Habe mir Windows 7 RC installiert und alle verfügbaren Treiber . Stelle heute fest das Windows mir nur 3,25 Gb Ram zur Verfügung stellt obwohl 4GB installiert sind und ich die 64bit Version installiert habe. Außerdem habe ich Crysis War online gespielt. Den neusten Treiber von NVidia installiert. Trotzdem stürtzt das Spiel nach 15 min ab. 
 Sicher, ist noch nicht die Finale Version. Sollte doch aber mit den meisten Vista Treibern laufen.Die Treiber für Logitech Produkte sind auch noch nicht für Windows 7(Setpoint) Vista Treiber laufen nicht. Die Tastatur und die Maus laufen zwar, aber nur die Grundfunktionen Hat jemand ähnliches erfahren?

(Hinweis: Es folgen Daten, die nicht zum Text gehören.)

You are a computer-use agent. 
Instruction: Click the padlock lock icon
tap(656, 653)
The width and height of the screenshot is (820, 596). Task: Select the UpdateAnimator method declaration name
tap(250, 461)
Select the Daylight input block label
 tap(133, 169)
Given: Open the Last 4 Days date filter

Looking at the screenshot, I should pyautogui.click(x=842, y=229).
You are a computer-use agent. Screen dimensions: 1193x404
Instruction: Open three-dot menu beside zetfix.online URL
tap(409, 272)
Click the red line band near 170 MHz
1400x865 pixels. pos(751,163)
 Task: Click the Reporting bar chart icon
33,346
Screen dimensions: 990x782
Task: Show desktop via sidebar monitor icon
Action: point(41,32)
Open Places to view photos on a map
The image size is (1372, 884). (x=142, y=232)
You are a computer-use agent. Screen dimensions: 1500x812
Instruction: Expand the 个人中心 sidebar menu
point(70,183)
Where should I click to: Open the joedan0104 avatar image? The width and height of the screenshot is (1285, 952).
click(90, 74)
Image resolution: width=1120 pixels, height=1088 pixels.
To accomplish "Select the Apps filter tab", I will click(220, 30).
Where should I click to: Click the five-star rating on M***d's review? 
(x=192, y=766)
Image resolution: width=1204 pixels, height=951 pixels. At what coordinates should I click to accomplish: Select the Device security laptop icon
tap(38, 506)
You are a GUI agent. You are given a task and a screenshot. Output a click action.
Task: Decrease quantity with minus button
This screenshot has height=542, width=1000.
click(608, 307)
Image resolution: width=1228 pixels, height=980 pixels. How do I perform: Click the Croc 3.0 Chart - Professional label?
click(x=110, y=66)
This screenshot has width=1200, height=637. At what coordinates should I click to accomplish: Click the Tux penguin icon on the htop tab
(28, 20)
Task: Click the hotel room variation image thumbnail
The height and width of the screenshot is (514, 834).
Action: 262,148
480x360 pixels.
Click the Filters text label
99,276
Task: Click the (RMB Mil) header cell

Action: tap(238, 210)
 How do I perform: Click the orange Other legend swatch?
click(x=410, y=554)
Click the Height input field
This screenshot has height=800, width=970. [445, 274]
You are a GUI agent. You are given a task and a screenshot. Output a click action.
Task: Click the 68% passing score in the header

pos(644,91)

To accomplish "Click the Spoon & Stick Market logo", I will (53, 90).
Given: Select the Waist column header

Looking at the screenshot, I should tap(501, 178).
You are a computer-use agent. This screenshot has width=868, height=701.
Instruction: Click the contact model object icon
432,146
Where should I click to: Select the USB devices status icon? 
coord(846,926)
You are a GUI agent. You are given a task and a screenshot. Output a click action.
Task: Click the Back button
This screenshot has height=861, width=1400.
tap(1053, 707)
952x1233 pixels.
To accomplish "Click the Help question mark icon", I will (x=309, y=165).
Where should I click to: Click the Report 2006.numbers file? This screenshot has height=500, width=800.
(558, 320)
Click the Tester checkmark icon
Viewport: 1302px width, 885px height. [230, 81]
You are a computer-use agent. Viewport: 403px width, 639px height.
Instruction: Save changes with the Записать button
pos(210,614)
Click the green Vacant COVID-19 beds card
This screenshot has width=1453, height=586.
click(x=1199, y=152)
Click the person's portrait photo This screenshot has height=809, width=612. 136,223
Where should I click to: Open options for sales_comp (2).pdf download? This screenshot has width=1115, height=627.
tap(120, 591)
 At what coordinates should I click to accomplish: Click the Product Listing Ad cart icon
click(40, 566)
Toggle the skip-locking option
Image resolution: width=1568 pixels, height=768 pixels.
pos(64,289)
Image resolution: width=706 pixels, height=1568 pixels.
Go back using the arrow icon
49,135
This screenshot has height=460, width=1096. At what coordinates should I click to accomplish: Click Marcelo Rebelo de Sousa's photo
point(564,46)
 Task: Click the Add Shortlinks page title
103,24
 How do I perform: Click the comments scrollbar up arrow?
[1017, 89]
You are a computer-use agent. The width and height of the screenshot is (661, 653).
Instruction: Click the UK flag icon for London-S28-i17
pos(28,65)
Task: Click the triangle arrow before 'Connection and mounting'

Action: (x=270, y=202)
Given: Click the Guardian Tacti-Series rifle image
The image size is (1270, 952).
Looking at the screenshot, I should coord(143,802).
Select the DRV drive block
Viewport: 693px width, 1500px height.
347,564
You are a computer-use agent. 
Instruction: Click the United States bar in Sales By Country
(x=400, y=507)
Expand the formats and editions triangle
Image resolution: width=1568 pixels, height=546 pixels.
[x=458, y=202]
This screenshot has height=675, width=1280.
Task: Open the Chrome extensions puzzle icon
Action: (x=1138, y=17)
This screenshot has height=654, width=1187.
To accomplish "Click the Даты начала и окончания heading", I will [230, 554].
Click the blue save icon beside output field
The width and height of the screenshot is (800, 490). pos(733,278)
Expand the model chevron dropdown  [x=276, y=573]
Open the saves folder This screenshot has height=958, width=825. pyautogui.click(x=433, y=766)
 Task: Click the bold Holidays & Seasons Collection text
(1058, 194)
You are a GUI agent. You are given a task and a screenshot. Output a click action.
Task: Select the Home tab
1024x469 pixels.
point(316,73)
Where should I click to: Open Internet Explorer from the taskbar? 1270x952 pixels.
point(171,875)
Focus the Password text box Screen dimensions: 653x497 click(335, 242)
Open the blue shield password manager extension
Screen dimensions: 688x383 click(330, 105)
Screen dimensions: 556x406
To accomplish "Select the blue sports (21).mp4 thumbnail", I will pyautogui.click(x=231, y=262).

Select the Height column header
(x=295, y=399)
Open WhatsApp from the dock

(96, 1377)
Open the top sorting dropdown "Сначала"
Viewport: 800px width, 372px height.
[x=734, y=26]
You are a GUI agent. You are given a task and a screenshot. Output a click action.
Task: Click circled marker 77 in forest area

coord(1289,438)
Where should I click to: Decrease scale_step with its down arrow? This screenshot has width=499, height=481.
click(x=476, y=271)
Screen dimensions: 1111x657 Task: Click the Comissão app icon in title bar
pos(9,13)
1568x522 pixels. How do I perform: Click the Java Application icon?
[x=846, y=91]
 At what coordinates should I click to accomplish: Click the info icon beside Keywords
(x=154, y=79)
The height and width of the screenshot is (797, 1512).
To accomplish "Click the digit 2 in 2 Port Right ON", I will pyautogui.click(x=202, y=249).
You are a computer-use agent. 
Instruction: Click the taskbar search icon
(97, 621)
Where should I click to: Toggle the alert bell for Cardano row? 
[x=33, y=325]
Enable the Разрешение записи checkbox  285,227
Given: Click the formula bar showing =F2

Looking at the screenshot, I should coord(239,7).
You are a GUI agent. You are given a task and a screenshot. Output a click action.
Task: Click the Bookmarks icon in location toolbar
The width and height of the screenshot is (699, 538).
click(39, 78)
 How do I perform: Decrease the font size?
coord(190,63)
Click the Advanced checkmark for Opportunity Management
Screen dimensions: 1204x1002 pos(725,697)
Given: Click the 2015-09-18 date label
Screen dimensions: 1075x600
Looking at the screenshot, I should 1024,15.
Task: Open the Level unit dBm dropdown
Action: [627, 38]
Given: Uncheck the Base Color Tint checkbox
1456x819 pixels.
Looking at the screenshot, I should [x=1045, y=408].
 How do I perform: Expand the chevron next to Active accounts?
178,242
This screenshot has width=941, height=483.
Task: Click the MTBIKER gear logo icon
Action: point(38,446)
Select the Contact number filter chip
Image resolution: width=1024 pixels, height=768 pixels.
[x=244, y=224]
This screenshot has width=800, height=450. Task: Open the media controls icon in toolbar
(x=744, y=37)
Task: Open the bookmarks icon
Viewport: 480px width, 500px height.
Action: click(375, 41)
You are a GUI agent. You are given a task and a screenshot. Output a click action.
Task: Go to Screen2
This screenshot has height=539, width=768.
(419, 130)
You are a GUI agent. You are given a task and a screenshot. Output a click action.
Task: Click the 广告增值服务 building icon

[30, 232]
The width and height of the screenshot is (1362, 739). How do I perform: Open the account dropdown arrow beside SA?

Bin für jeden Tip dankbar


----------



## $.Crackpipeboy.$ (4. August 2009)

*AW: Windows 7 64bit Spiele- und Treiberunterstützung*

Das mit dem Arbeitsspeicher ist so eine Sache, scheint ein Bug zu sein denn du bist hier nicht der einzigste der hier im Forum darüber berichtet.


----------



## Raeven (4. August 2009)

*AW: Windows 7 64bit Spiele- und Treiberunterstützung*

Denke das mit den 64bit Unterstützung ist das selbe Problem wie bei Vista 64 bit.


----------



## $.Crackpipeboy.$ (4. August 2009)

*AW: Windows 7 64bit Spiele- und Treiberunterstützung*

Ich hab noch kein einziges Problem mit Vista gehabt, weder Leistung,Bugs,Kompatibilität oder sonst irgendwas!
Hab auch Vista in der 64bit Version und kann für mich nur sagen dass ist das beste OS was ich je hatte...(und ich hatte einige).


----------



## Raeven (4. August 2009)

*AW: Windows 7 64bit Spiele- und Treiberunterstützung*

Das kann schon sein. Vielleicht liegt es ja wirklich nur an der RC Version. Werde das Windows 7 weiter testen und noch andere Spiele ausprobieren. Bis jetzt lief das RC im normal Betrieb zB. Internet und Anwendungen stabil.


----------



## gharbi_sam (6. August 2009)

*AW: Windows 7 64bit Spiele- und Treiberunterstützung*

Bei mir steht zwar auch "nur" 3.25 Gb obwohl ich 4 Gb habe, aber es scheint nur ein bug zu sein. Und bis jetzt hatte ich noch keinerlei probleme mit windows 7 RC, ich habe es seit ungefaehr einem monat, habe Fear 2 durchgezockt ohne probleme. Nur der Logitech webcam treiber will sich nicht installieren lassen, ich bekomme eine meldung das der betriebssystem nicht kompatibel ist... Ich habe ja auch der vista treiber probiert da es keinen fuer win 7 gibt...


----------



## ph1driver (7. August 2009)

*AW: Windows 7 64bit Spiele- und Treiberunterstützung*

Hey ihr Leute mit dem Ram problem. Schaltet bei euch im Bios mal "Memory Remapping" ein, dann habt ihr auch 4 GB.


----------



## gharbi_sam (7. August 2009)

*AW: Windows 7 64bit Spiele- und Treiberunterstützung*



ph1driver schrieb:


> Hey ihr Leute mit dem Ram problem. Schaltet bei euch im Bios mal "Memory Remapping" ein, dann habt ihr auch 4 GB.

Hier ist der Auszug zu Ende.